Some friends came through town on tour, and sitting around in the dressing room backstage at House of Blues during the opening act, we started talking about the most epic-est, rock-‘n’-rollingest backstages we wished we could have gotten to been a part of. Guns N’ Roses, Mötley Crüe, The Rolling Stones. You know, the usual acts that had come to represent the platonic ideal of the Rock Star. This conversation was instigated by an admission from the main act himself about how boring it was backstage. Thinking back on the venues and the bands I’ve worked with, and even the vaudeville circus I used to manage, it occurred to me that (aside from a few exceptions working with music festivals — notably, on the production rather than the performance side — which only served to prove the rule) almost all the backstages I’ve ever been in were basically boring. Sure, there was always the inevitable adrenaline of last-minute chaos and ego trips and personality clashes and whatnot, but the debauched excess of the truly rock ‘n’ roll antics of yore? Even the folks on the tour, who would, that night, go on to rock the faces off twelve hundred screaming fans, noticed that all the examples of the epitomized backstages we were listing off had had their heyday before we were even old enough to get into any of their shows. This was not what MTV (back when MTV, actually stood for Music Television) or even Vice Magazine had promised us backstage would be like when we grew up. It looked increasingly less like the photo above.

It looked a lot more like this:

Mike backstage at the Trocadero by Markphoto.net.
Mike Gallagher of the band Isis, backstage at the Trocadero  – Philadelphia, 2007 / Image: Markphoto.net

And that’s when it dawned on me: the Internet had killed the rock star.

Well, first off, is there anything the Internet hasn’t already killed yet? Back in May, The Atlantic featured a piece about the Internet’s ongoing assassination of the music industry — a crime story a decade old now, but, like the JonBenét Ramsey of disruptive technology, undyingly over-covered. Other casualties in the Internet’s Edward Gorey-like murder spree have included music journalism, killed by mp3 blogs, pirate radio, killed by general redundancy, and even the mystique of the radio star (which, hadn’t video already confessed to killing like 30 years prior?) killed by too much exposure. At this point, to say the Internet’s done away with anything else when it comes to music is, admittedly, a cliché, but, nevertheless, I do think there’s one more, less-publicized casualty.

• DIRECTIVE 1:
In the backstage essay, what does the writer realize had killed the rock star?

Entries pointing to words and elements
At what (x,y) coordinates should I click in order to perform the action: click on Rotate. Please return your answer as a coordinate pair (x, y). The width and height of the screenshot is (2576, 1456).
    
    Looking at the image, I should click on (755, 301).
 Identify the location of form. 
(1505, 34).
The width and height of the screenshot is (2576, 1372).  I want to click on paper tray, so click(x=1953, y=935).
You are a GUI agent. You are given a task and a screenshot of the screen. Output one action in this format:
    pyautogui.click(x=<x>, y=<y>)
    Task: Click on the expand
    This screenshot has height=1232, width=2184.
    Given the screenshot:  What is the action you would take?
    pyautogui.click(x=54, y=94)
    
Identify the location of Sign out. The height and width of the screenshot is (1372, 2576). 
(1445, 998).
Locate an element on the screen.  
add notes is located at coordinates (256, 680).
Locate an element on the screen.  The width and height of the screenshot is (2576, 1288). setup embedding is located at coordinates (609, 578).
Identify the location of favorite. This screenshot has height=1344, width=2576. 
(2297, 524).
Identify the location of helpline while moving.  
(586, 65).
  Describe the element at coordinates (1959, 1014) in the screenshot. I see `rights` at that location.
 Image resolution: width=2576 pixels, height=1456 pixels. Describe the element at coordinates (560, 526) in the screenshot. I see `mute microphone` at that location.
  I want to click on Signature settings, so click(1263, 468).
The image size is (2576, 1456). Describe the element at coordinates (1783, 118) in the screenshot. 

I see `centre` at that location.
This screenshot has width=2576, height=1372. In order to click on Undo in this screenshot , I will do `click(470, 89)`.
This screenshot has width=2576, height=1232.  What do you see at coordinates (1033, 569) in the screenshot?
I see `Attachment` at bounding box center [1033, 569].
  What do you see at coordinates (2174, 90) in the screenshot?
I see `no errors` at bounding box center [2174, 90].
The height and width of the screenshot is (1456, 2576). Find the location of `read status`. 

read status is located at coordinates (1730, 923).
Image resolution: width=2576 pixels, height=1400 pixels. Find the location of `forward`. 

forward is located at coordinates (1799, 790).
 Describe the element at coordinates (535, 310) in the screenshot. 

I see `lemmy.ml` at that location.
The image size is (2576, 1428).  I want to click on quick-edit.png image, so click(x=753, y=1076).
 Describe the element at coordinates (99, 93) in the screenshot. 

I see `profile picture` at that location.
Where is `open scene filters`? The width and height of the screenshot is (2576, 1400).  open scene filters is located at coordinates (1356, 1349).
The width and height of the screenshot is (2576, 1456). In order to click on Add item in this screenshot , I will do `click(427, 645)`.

• DIRECTIVE 2:
Please reproduce the entries verbatim, starting with their first line and going on through the line with "pyautogui.click(x=54, y=94)".

• FULL OUTPUT 1:
The Internet.

• FULL OUTPUT 2:
At what (x,y) coordinates should I click in order to perform the action: click on Rotate. Please return your answer as a coordinate pair (x, y). The width and height of the screenshot is (2576, 1456).
    
    Looking at the image, I should click on (755, 301).
 Identify the location of form. 
(1505, 34).
The width and height of the screenshot is (2576, 1372).  I want to click on paper tray, so click(x=1953, y=935).
You are a GUI agent. You are given a task and a screenshot of the screen. Output one action in this format:
    pyautogui.click(x=<x>, y=<y>)
    Task: Click on the expand
    This screenshot has height=1232, width=2184.
    Given the screenshot:  What is the action you would take?
    pyautogui.click(x=54, y=94)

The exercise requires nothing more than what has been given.